# [EJERCICIOS POR RESOLVER]
#1 Repite al pie de la letra el fragmento sobre Kent Bowker, comenzando en "Bowker no había" y siguiendo hasta "fuera de Norteamérica.".
#2 Explica, según el fragmento sobre Kent Bowker, por qué Bowker dejó su puesto en Chevron.

# [FRAGMENTO]

Kent Bowker respiró hondo. Sabía que estaba frente a una oportunidad única. Quería mostrarle al mundo que Estados Unidos podía volver a autoabastecerse de energía. Todo gracias al gas y al petróleo escondidos en las burbujas microscópicas de la roca Barnett, hundida 2.300 metros bajo el suelo del norte de Texas.
Bowker no había transitado nunca los pasillos del Capitolio, donde el presidente Bill Clinton acababa de zafar de la destitución por el escándalo Lewinsky. Tampoco estaba demasiado al tanto de la invasión de la Organización del Tratado del Atlántico Norte (OTAN) a los Balcanes, que mantenía ocupado a mediados de 1999 al establishment político estadounidense. Era un geólogo texano simplón, campechano y con sobrepeso, que acababa de renunciar a Chevron desencantado por el desmantelamiento de su equipo de «gas no convencional», al que algunos de sus ejecutivos se referían con sorna como «gas no comercial». Faltaba apenas una década y media para que la misma multinacional desembarcara en Argentina como la principal socia de YPF (51% estatal) en Vaca Muerta, el mayor reservorio de hidrocarburos no convencionales en explotación fuera de Norteamérica.

# [DATOS SIN PROCESAR]
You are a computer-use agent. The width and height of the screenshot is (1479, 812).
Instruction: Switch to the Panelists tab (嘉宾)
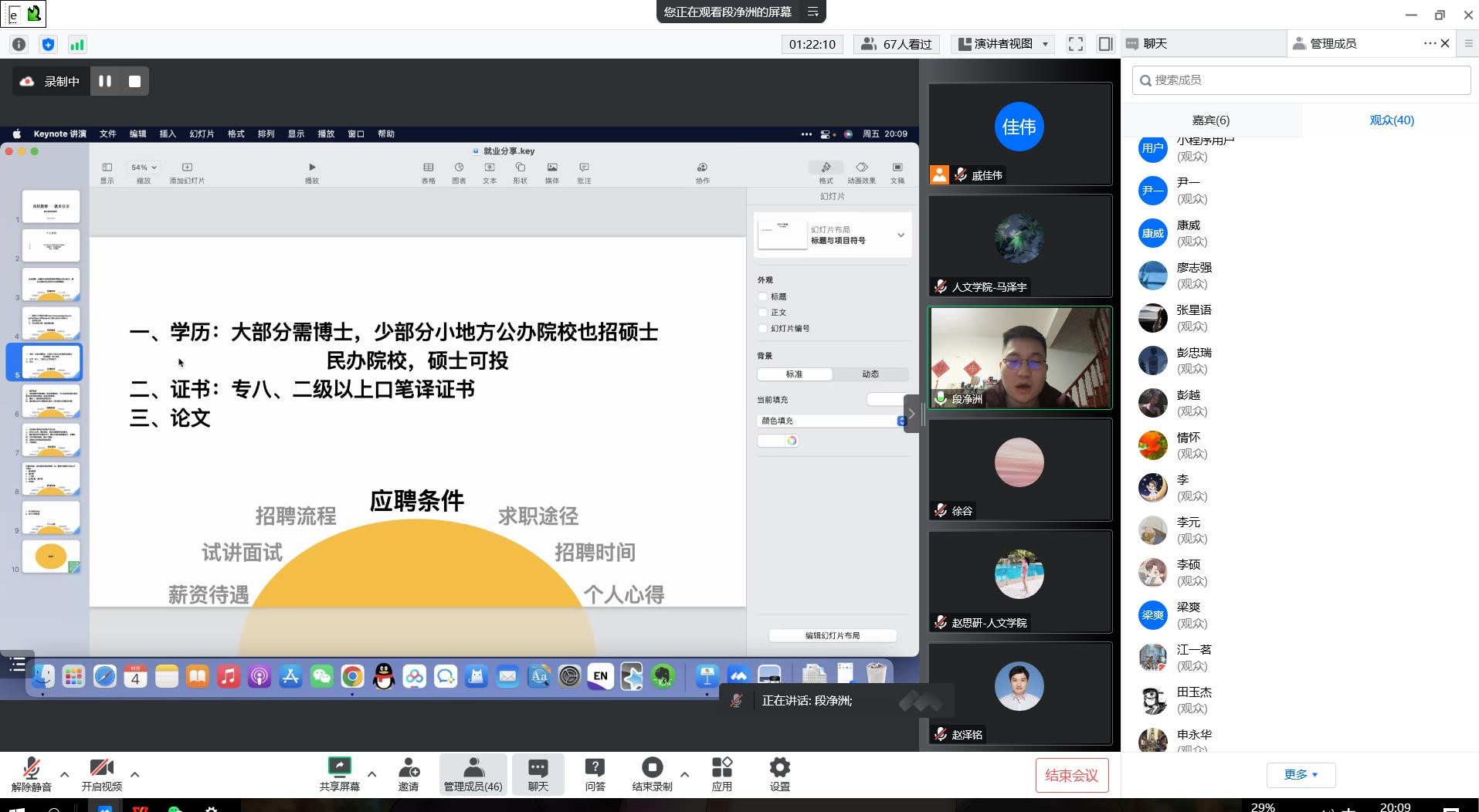point(1210,120)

# [RESPUESTAS]
#1
Bowker no había transitado nunca los pasillos del Capitolio, donde el presidente Bill Clinton acababa de zafar de la destitución por el escándalo Lewinsky. Tampoco estaba demasiado al tanto de la invasión de la Organización del Tratado del Atlántico Norte (OTAN) a los Balcanes, que mantenía ocupado a mediados de 1999 al establishment político estadounidense. Era un geólogo texano simplón, campechano y con sobrepeso, que acababa de renunciar a Chevron desencantado por el desmantelamiento de su equipo de «gas no convencional», al que algunos de sus ejecutivos se referían con sorna como «gas no comercial». Faltaba apenas una década y media para que la misma multinacional desembarcara en Argentina como la principal socia de YPF (51% estatal) en Vaca Muerta, el mayor reservorio de hidrocarburos no convencionales en explotación fuera de Norteamérica.

#2 Bowker renunció a Chevron porque estaba desencantado con el desmantelamiento de su equipo de «gas no convencional». Algunos ejecutivos de la empresa llamaban a ese gas, con sorna, «gas no comercial».